Exercise materials:
= Beginning of Section =
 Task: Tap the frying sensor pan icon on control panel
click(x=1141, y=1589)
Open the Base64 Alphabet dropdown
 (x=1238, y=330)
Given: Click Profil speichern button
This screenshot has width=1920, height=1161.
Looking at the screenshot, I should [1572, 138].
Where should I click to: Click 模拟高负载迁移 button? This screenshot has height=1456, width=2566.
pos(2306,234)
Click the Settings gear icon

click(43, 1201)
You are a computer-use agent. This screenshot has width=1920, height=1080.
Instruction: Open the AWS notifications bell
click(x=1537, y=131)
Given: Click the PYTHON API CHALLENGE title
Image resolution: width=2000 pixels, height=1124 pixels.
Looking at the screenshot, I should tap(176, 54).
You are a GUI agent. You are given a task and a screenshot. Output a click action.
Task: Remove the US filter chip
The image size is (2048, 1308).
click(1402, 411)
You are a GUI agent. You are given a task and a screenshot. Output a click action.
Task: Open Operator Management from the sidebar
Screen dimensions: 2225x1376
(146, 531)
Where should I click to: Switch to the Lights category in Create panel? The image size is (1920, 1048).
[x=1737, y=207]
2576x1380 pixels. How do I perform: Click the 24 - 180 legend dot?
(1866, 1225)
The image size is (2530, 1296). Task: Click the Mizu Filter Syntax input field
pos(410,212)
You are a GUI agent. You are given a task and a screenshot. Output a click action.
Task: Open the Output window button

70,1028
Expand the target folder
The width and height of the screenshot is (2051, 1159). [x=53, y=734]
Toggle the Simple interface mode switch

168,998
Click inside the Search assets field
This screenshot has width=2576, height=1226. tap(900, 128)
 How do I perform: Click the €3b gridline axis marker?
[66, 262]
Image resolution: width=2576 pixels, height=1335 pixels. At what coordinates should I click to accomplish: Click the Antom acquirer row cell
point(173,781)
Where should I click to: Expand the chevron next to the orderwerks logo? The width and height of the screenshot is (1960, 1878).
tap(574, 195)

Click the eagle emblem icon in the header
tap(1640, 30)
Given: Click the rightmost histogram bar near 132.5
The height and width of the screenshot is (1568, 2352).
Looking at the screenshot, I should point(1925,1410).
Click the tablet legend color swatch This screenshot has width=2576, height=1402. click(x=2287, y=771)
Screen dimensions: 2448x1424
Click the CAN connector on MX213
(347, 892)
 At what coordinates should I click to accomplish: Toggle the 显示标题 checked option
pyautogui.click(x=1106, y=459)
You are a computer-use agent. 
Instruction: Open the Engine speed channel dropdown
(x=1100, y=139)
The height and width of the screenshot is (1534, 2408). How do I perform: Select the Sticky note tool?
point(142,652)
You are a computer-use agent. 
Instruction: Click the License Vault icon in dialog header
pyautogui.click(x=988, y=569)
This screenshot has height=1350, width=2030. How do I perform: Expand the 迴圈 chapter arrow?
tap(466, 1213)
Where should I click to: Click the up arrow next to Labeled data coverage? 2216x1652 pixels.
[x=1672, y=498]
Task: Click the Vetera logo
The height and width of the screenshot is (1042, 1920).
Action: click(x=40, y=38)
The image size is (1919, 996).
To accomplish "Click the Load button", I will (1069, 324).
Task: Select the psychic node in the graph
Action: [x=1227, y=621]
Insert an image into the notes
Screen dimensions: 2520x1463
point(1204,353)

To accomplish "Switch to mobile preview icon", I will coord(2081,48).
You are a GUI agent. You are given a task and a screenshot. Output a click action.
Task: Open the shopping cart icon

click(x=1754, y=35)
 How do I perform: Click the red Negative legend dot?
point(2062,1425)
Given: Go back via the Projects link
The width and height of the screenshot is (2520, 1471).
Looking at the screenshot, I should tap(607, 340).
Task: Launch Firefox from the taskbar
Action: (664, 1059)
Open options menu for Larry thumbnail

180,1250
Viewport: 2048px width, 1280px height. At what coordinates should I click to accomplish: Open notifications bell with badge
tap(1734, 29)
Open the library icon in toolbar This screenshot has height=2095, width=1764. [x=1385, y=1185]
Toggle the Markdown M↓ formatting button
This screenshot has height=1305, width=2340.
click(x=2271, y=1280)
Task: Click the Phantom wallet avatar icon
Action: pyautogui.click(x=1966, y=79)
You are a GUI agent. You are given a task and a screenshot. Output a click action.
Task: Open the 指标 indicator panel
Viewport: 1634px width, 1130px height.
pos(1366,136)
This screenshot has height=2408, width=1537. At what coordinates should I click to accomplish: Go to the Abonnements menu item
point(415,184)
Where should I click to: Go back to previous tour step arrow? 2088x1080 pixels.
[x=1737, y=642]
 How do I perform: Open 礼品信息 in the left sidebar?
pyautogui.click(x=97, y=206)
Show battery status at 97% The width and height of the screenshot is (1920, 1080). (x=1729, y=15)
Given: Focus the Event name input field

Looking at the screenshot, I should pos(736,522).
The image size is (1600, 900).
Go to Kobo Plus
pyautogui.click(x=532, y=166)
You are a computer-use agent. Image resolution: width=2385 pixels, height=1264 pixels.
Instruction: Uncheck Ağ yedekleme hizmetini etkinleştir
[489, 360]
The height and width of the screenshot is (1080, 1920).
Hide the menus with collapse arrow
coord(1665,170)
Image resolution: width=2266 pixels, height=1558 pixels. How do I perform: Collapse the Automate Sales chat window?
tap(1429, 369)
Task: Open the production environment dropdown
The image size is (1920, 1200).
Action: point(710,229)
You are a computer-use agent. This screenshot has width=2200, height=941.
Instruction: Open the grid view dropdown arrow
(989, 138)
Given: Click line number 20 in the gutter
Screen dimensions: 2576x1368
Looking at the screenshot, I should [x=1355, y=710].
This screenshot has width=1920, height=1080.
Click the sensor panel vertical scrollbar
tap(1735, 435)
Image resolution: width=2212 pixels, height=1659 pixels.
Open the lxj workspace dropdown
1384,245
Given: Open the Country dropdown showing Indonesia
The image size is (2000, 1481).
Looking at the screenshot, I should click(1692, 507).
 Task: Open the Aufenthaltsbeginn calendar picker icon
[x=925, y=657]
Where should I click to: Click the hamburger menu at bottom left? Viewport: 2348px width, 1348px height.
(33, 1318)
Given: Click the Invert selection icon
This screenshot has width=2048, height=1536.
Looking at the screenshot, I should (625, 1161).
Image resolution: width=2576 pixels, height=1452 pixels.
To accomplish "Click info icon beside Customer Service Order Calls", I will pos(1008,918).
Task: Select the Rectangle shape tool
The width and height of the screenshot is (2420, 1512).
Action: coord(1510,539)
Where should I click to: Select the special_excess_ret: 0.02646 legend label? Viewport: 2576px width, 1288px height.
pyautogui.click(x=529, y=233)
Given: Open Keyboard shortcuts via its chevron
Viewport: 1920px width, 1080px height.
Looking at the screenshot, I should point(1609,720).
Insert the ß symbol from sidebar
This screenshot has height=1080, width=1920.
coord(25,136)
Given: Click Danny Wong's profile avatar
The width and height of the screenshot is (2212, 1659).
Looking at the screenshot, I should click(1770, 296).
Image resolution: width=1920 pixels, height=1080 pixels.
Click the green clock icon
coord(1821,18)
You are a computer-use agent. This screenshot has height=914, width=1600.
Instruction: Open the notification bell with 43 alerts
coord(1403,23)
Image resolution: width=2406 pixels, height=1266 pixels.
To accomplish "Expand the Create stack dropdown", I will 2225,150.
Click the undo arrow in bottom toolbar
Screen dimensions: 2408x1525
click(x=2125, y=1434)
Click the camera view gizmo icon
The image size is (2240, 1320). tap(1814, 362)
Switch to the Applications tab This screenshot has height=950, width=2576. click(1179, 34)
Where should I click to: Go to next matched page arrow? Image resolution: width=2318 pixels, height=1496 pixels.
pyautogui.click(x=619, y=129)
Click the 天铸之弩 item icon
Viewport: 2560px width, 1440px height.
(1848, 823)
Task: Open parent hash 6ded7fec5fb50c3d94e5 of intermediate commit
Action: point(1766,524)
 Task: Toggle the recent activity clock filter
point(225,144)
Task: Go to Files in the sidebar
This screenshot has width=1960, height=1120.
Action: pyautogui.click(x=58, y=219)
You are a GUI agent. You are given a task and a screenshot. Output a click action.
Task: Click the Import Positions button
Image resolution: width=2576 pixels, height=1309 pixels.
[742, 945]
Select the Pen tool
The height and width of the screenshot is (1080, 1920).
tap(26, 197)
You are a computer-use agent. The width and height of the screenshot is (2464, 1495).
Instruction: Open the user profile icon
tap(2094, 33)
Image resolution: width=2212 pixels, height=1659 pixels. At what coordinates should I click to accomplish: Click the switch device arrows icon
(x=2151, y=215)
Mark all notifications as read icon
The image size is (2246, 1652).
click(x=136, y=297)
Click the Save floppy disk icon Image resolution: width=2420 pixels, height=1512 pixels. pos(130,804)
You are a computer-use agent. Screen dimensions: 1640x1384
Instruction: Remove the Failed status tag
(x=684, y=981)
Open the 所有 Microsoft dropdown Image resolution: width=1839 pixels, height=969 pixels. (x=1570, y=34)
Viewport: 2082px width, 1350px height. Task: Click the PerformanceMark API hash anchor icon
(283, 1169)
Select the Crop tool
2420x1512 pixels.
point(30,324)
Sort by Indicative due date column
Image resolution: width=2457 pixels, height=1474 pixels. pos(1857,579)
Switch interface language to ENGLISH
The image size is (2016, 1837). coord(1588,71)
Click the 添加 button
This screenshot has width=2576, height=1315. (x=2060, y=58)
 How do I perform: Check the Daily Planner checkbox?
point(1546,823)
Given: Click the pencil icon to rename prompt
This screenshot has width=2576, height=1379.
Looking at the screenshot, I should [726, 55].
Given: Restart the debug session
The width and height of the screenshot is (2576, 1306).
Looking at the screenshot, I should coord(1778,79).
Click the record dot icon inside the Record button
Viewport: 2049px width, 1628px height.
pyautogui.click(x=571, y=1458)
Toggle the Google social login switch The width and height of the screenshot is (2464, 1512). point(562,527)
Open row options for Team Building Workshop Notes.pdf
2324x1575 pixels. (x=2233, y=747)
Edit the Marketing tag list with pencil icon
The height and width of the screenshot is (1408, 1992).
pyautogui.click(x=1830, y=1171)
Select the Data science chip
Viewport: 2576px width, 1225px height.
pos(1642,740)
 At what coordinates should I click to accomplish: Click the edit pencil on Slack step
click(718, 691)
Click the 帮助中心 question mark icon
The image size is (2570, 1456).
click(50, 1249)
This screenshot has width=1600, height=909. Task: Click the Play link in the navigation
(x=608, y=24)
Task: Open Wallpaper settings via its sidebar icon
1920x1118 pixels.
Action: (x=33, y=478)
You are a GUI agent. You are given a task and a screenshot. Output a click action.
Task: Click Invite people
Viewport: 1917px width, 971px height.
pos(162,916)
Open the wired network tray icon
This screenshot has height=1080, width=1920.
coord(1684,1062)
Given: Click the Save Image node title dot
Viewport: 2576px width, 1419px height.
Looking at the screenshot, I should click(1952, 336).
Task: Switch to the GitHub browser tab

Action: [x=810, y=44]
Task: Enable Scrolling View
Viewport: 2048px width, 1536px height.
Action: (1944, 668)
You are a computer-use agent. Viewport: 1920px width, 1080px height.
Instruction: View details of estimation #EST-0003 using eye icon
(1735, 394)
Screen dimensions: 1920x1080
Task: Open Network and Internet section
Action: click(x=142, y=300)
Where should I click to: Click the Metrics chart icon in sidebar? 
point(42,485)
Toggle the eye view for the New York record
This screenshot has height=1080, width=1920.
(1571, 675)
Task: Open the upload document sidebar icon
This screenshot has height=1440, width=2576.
= End of Section =
What to produce:
Copy each line containing the word "title" from the data.

Solution below:
Given: Click the PYTHON API CHALLENGE title
Given: Click the Save Image node title dot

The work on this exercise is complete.